Gastkommentar von Marcel Lepper

Marcel Lepper wollte die Carl Friedrich von Siemens Stiftung reformieren, wurde jedoch nach einem Jahr wieder entlassen. Ein Gastbeitrag über rechte Verstrickungen.

Die Carl Friedrich von Siemens Stiftung residiert am Südlichen Schlossrondell in Nymphenburg Foto: Florian Peljak/SZ Photo

V or zwanzig Jahren, im Juli 2003, fand auf dem Münchner Nordfriedhof eine Beisetzung statt. Wissenschaftler, Politiker, Verleger ehrten den neurechten Stichwortgeber und Stiftungsmanager Armin Mohler. Götz Kubitschek, ein bekennender Schüler, lobte die „Wucht“, die „Unbekümmertheit des Vorstoßes“, die „Bewaffnung der Sprache“. Den feingeistigen Teil übernahm der Kunsthistoriker Bernhard Rupprecht. Er rühmte Mohler, den Musenfreund.

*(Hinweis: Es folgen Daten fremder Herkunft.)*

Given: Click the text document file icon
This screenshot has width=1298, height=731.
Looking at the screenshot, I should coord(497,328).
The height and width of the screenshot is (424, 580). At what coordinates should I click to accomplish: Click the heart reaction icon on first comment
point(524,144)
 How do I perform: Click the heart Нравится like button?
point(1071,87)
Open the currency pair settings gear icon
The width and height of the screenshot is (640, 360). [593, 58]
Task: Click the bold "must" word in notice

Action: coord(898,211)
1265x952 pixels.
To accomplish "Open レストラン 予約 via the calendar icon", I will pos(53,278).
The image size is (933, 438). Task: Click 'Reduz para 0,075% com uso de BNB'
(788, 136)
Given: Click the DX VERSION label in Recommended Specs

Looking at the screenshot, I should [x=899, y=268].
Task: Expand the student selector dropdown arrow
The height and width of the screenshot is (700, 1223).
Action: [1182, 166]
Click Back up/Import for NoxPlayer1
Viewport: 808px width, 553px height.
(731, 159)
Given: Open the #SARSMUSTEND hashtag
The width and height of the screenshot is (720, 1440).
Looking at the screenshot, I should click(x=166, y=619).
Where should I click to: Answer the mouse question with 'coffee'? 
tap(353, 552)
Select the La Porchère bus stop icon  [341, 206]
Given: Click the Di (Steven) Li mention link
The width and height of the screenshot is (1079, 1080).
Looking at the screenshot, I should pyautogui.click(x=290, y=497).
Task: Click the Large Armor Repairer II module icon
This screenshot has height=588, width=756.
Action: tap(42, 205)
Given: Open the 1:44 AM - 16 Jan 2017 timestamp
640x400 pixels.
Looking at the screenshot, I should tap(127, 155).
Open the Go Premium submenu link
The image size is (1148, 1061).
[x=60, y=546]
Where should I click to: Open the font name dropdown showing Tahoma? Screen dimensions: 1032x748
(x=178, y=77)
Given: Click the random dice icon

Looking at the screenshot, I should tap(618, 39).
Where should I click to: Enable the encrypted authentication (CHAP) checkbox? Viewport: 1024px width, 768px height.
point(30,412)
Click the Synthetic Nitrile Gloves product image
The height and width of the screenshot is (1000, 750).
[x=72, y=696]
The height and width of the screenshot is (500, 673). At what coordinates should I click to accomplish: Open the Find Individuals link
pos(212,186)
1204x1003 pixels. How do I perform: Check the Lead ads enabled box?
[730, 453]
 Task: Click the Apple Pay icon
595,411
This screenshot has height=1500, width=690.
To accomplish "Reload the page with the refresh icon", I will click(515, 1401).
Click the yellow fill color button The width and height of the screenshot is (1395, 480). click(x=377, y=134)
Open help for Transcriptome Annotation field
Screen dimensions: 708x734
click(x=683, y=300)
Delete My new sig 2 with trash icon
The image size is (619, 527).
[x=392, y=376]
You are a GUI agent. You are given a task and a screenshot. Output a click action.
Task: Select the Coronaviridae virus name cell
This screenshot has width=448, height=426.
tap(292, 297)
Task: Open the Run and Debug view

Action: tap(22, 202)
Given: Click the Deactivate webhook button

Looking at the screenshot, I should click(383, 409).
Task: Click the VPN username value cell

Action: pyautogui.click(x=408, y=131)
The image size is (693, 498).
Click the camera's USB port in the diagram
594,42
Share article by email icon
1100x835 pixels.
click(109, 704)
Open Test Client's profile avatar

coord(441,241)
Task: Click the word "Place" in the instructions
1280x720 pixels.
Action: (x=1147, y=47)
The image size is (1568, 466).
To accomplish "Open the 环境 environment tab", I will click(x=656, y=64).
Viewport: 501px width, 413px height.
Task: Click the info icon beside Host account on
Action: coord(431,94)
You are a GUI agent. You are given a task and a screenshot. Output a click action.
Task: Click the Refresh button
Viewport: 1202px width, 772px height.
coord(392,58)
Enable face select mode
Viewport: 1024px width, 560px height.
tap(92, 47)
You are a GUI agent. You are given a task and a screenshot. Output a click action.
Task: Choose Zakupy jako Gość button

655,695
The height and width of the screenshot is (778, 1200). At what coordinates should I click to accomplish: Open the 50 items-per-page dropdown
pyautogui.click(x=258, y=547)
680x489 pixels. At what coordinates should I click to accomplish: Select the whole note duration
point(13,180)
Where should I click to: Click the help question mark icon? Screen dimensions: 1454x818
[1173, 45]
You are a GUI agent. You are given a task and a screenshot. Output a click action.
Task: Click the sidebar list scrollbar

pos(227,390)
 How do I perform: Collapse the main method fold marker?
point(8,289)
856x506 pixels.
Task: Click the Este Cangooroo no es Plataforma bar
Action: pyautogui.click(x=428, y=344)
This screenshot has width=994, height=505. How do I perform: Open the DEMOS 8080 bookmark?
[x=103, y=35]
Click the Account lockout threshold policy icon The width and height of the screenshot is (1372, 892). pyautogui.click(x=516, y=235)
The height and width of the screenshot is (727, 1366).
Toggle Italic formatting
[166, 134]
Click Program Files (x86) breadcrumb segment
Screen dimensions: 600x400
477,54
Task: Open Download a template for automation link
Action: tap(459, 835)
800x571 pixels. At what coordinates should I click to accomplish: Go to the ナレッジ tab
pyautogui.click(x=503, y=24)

Für alle, die sich nach alten Zeiten sehnten oder solche wieder herbeiführen wollten, hatte Armin Mohler zwischen 1961 und 1985 in der Carl Friedrich von Siemens Stiftung am Nymphenburger Schloss ein verfängliches Angebot vorbereitet. Der Dank der Stiftung war ihm gewiss. Zur Beisetzung anwesend waren Mohlers Wunschnachfolger Heinrich Meier, der schon in seiner rechten Zeitschrift Im Brennpunkt für Mohler geworben hatte und seit 1973 mit ihm korrespondierte.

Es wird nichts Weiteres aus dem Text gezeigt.